» **Assigned task**
Write out all of the data again, exactly as it reads.

[Data supplied Boundary: Start]

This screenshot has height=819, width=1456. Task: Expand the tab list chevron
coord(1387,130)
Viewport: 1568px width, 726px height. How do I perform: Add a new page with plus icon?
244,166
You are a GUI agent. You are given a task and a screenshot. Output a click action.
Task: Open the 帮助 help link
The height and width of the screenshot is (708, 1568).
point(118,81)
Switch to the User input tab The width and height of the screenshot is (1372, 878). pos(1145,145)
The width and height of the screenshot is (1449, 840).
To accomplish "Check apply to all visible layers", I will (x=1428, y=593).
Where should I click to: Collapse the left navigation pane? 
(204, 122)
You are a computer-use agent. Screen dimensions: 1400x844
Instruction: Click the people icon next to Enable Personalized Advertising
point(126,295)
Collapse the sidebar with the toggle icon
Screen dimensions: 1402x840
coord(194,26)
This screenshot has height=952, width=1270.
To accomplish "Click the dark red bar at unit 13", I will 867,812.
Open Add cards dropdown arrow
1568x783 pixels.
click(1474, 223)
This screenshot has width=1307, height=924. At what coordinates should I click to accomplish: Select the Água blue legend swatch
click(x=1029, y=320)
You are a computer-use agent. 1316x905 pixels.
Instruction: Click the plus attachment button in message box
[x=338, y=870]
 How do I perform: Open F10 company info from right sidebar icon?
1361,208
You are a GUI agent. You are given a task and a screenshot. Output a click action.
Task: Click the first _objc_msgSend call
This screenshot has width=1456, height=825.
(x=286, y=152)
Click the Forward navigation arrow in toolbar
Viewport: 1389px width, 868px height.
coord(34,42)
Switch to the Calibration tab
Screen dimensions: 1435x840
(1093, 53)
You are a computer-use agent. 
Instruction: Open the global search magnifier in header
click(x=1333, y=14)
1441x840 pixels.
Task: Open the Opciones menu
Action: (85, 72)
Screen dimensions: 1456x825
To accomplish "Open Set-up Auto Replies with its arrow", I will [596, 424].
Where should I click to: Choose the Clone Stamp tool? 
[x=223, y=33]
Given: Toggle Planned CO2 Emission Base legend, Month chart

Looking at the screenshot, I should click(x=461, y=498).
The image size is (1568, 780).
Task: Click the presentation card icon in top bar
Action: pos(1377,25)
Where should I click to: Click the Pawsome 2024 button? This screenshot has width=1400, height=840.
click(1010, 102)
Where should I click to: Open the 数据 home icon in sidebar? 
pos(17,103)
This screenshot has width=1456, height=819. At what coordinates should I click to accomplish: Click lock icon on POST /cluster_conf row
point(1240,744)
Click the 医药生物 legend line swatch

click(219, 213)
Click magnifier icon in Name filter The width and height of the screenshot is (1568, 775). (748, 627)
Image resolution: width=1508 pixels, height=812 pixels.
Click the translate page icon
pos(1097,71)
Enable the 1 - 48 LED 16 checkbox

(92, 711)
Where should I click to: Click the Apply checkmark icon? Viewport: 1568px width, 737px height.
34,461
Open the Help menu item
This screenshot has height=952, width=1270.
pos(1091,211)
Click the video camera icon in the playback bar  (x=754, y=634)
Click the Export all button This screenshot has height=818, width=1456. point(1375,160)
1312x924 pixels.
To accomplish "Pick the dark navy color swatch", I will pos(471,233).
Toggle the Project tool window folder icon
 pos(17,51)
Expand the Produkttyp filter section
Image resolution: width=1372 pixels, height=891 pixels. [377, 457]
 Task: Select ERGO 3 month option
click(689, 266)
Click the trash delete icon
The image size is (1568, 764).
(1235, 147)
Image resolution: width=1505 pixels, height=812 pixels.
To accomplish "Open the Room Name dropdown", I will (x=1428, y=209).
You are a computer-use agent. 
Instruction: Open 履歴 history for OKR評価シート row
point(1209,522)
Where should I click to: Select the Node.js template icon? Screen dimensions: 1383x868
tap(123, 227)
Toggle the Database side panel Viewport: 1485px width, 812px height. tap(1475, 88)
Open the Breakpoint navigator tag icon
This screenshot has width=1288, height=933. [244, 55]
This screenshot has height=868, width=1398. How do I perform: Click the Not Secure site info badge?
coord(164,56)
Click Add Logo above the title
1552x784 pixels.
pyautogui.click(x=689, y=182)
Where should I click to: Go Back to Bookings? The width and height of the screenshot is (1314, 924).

[Data supplied Boundary: End]

» **Response to the task**
This screenshot has height=819, width=1456. Task: Expand the tab list chevron
coord(1387,130)
Viewport: 1568px width, 726px height. How do I perform: Add a new page with plus icon?
244,166
You are a GUI agent. You are given a task and a screenshot. Output a click action.
Task: Open the 帮助 help link
The height and width of the screenshot is (708, 1568).
point(118,81)
Switch to the User input tab The width and height of the screenshot is (1372, 878). pos(1145,145)
The width and height of the screenshot is (1449, 840).
To accomplish "Check apply to all visible layers", I will (x=1428, y=593).
Where should I click to: Collapse the left navigation pane? 
(204, 122)
You are a computer-use agent. Screen dimensions: 1400x844
Instruction: Click the people icon next to Enable Personalized Advertising
point(126,295)
Collapse the sidebar with the toggle icon
Screen dimensions: 1402x840
coord(194,26)
This screenshot has height=952, width=1270.
To accomplish "Click the dark red bar at unit 13", I will 867,812.
Open Add cards dropdown arrow
1568x783 pixels.
click(1474, 223)
This screenshot has width=1307, height=924. At what coordinates should I click to accomplish: Select the Água blue legend swatch
click(x=1029, y=320)
You are a computer-use agent. 1316x905 pixels.
Instruction: Click the plus attachment button in message box
[x=338, y=870]
 How do I perform: Open F10 company info from right sidebar icon?
1361,208
You are a GUI agent. You are given a task and a screenshot. Output a click action.
Task: Click the first _objc_msgSend call
This screenshot has width=1456, height=825.
(x=286, y=152)
Click the Forward navigation arrow in toolbar
Viewport: 1389px width, 868px height.
coord(34,42)
Switch to the Calibration tab
Screen dimensions: 1435x840
(1093, 53)
You are a computer-use agent. 
Instruction: Open the global search magnifier in header
click(x=1333, y=14)
1441x840 pixels.
Task: Open the Opciones menu
Action: (85, 72)
Screen dimensions: 1456x825
To accomplish "Open Set-up Auto Replies with its arrow", I will [596, 424].
Where should I click to: Choose the Clone Stamp tool? 
[x=223, y=33]
Given: Toggle Planned CO2 Emission Base legend, Month chart

Looking at the screenshot, I should click(x=461, y=498).
The image size is (1568, 780).
Task: Click the presentation card icon in top bar
Action: pos(1377,25)
Where should I click to: Click the Pawsome 2024 button? This screenshot has width=1400, height=840.
click(1010, 102)
Where should I click to: Open the 数据 home icon in sidebar? 
pos(17,103)
This screenshot has width=1456, height=819. At what coordinates should I click to accomplish: Click lock icon on POST /cluster_conf row
point(1240,744)
Click the 医药生物 legend line swatch

click(219, 213)
Click magnifier icon in Name filter The width and height of the screenshot is (1568, 775). (748, 627)
Image resolution: width=1508 pixels, height=812 pixels.
Click the translate page icon
pos(1097,71)
Enable the 1 - 48 LED 16 checkbox

(92, 711)
Where should I click to: Click the Apply checkmark icon? Viewport: 1568px width, 737px height.
34,461
Open the Help menu item
This screenshot has height=952, width=1270.
pos(1091,211)
Click the video camera icon in the playback bar  (x=754, y=634)
Click the Export all button This screenshot has height=818, width=1456. point(1375,160)
1312x924 pixels.
To accomplish "Pick the dark navy color swatch", I will pos(471,233).
Toggle the Project tool window folder icon
 pos(17,51)
Expand the Produkttyp filter section
Image resolution: width=1372 pixels, height=891 pixels. [377, 457]
 Task: Select ERGO 3 month option
click(689, 266)
Click the trash delete icon
The image size is (1568, 764).
(1235, 147)
Image resolution: width=1505 pixels, height=812 pixels.
To accomplish "Open the Room Name dropdown", I will (x=1428, y=209).
You are a computer-use agent. 
Instruction: Open 履歴 history for OKR評価シート row
point(1209,522)
Where should I click to: Select the Node.js template icon? Screen dimensions: 1383x868
tap(123, 227)
Toggle the Database side panel Viewport: 1485px width, 812px height. tap(1475, 88)
Open the Breakpoint navigator tag icon
This screenshot has width=1288, height=933. [244, 55]
This screenshot has height=868, width=1398. How do I perform: Click the Not Secure site info badge?
coord(164,56)
Click Add Logo above the title
1552x784 pixels.
pyautogui.click(x=689, y=182)
Where should I click to: Go Back to Bookings? The width and height of the screenshot is (1314, 924).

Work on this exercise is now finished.